NASCAR is considering a reduction in horsepower as the next step in its ongoing quest to improve the quality of its racing, although the timescale for the change remains unclear.
Speaking on SiriusXM NASCAR Radio, series chairman and CEO Brian France said that a change to the engines could benefit the on-track product as well as ensuring the Sprint Cup continues to remain relevant to its manufacturers.
"We're going to make that happen, and that's part of the overall rules package that we design that hopefully control costs, hopefully make the racing better," France said.
"The engine is an integral part of that. We also have to be in step as much as possible with the car manufacturers and where they're going with technology and different things.
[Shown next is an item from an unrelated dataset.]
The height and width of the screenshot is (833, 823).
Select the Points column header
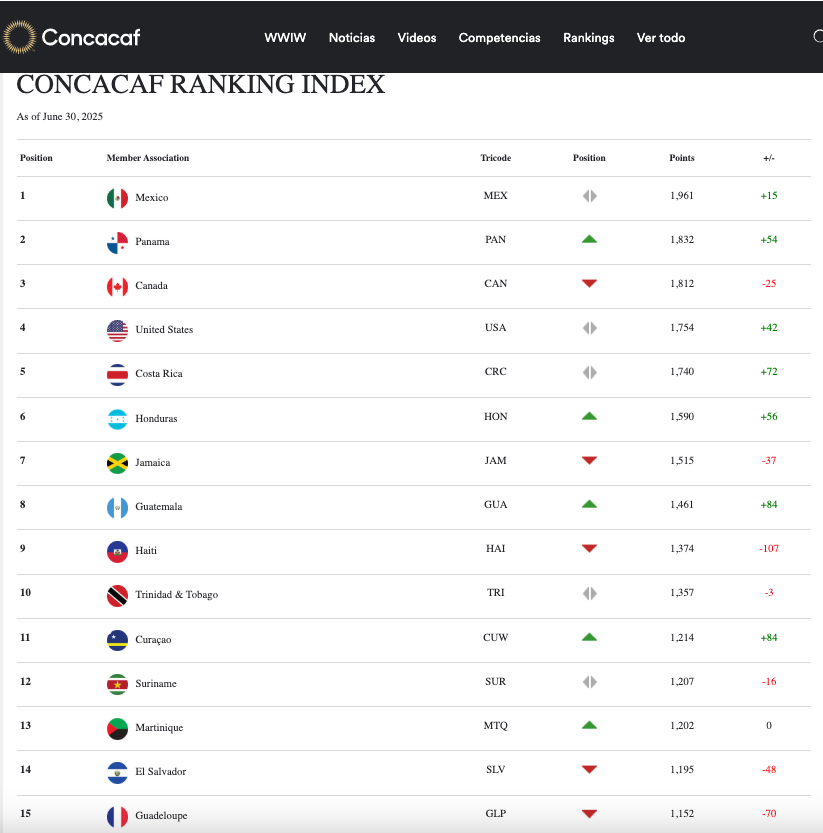[x=682, y=158]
It all has to come together, and that's the next significant part of the rules package.
"The engine will get a significant change. I'm not going to say [for] 2015, but we are certainly sizing that up. It's very important for us to get that right."
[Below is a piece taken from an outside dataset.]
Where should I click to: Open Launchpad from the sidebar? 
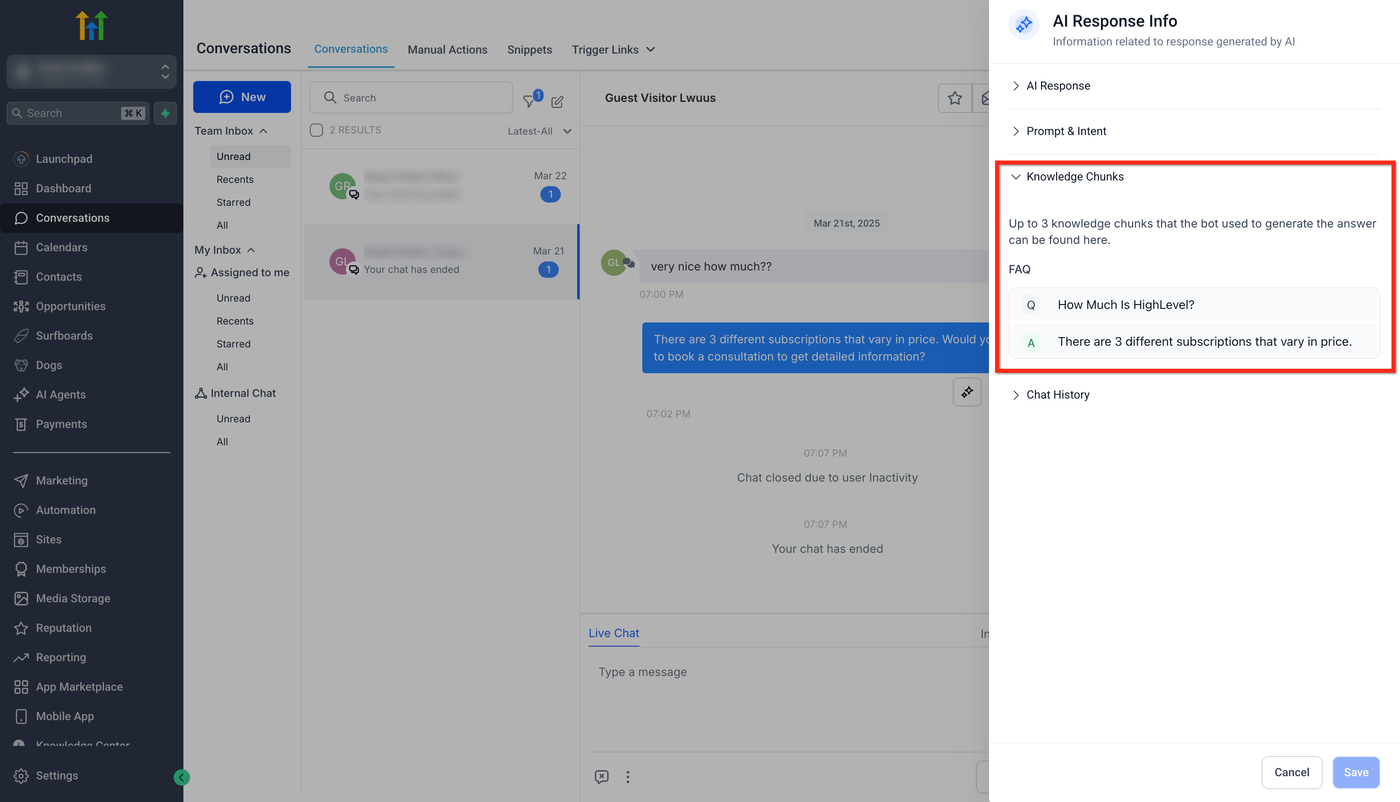pos(64,159)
Current Cup engines produce around 850bhp, and Toyota Racing Development general manager David Wilson said that any conversation between NASCAR and the manufacturers about reducing that number is still in its earliest stages.
"With some clear objectives in mind, NASCAR is talking to their stakeholders, not only us as manufacturers but all of the engine builders that are party to this process," said Wilson.
"So the process is correct, it's healthy. We're still talking along with NASCAR. We're talking between ourselves about the various options, and it's still in the consideration phase.
"I really don't think we have much to say beyond that."